掲載本文:

「ガムの持ち込み禁止」という、世界でもなかなか珍しい法律が存在するシンガポール。「そんなバカな!」と思ってしまうけれど、ウソじゃありません。
なんでも、長らく権力の座にあったリー・クアン・ユー氏は吐かれたガムの害を問題視していたそうで、鉄道のドアセンサーにガムをくっつけるいたずらが横行したことをきっかけに全面禁止にしてしまったのだそう。それ以来、ガムをシンガポールに持ち込むと、高額の罰金が科せられるようになっています。
これからお伝えするのは、今思い出しても背筋がゾッとする、私がシンガポールにうっかりガムを持ち込んでしまったときのお話です。
【シンガポールは罰金大国】
今から約10年ほど前のこと。当時、私はシンガポールで働いていました。シンガポールはものすごくキレイなんだけど、暮らすとなると、ルールが多くてちょっぴり窮屈。
「ハトに餌をあげたら」罰金、「公共トイレの水を流さず立ち去ったら」罰金など、あれもダメ、これもダメ、というルールがたくさん存在するので、「罰金」と「キレイ」の両方の意味を持つ語「Fine」から「Fine City(ファイン・シティ/美しい&罰金の大国)」と呼ばれてるぐらい!
【バッグの奥底に入っていたガム】
シンガポールとうって変わって、ゆる〜い雰囲気の隣国マレーシア。当地で週末旅行を楽しみ、シンガポールに戻ってきたときのこと、税関で手荷物検査がありました。私のバッグが検査台を通ったそのとき、ブザーがビービーと音を立てたのです。
すると検査官が「バッグあけますよ〜」という前置きもせず、バッグのなかをものすごい勢いで物色しはじめました。これにはびっくり! そして「あなた、ガム持ってますね? 持ち込み禁止ですよ」と、バッグの奥底からガムを探し当てたのです。ひゃ〜! 入れてたこと、すっかり忘れてた。
【ガムはどうなったのか】
ガムの持ち込みは違法ってこと、本当は知ってた。でも、ものすごく高いという罰金をとられたら、どうやって暮らしていけばいいの……? そこで私は政治家のごとく「知りません」作戦を決行したのです。
「そうですか。私トラベラーなので、シンガポールにそんなルールが存在するなんて知りませんでした。すみません、失礼します」と告げて、ガムの入ったバッグを持って猛ダッシュ!! 検査官は……よし、追ってこない!! なんとか、その場は無事切り抜けることができました。捕まらなくてよかった〜!

表示データ:
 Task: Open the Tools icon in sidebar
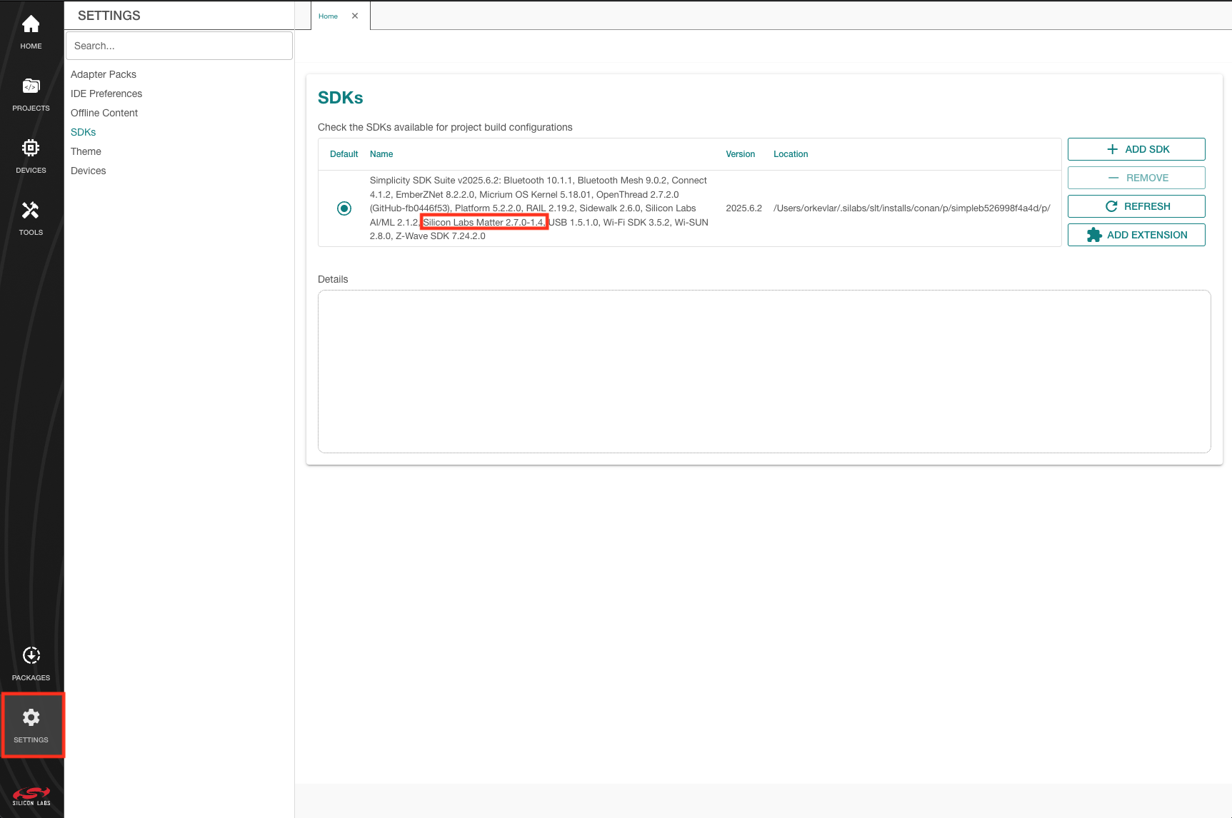pyautogui.click(x=31, y=211)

やること:
(1) 掲載本文で、筆者が週末旅行を楽しんだ国はどこですか?
(2) 掲載本文を、「これからお伝えするのは、今思」という語句を含むところから「大国)」と呼ばれてるぐらい!」の後まで、一字一句そのまま繰り返してください。

解答一覧:
(1) マレーシアです。

(2)
これからお伝えするのは、今思い出しても背筋がゾッとする、私がシンガポールにうっかりガムを持ち込んでしまったときのお話です。
【シンガポールは罰金大国】
今から約10年ほど前のこと。当時、私はシンガポールで働いていました。シンガポールはものすごくキレイなんだけど、暮らすとなると、ルールが多くてちょっぴり窮屈。
「ハトに餌をあげたら」罰金、「公共トイレの水を流さず立ち去ったら」罰金など、あれもダメ、これもダメ、というルールがたくさん存在するので、「罰金」と「キレイ」の両方の意味を持つ語「Fine」から「Fine City(ファイン・シティ/美しい&罰金の大国)」と呼ばれてるぐらい!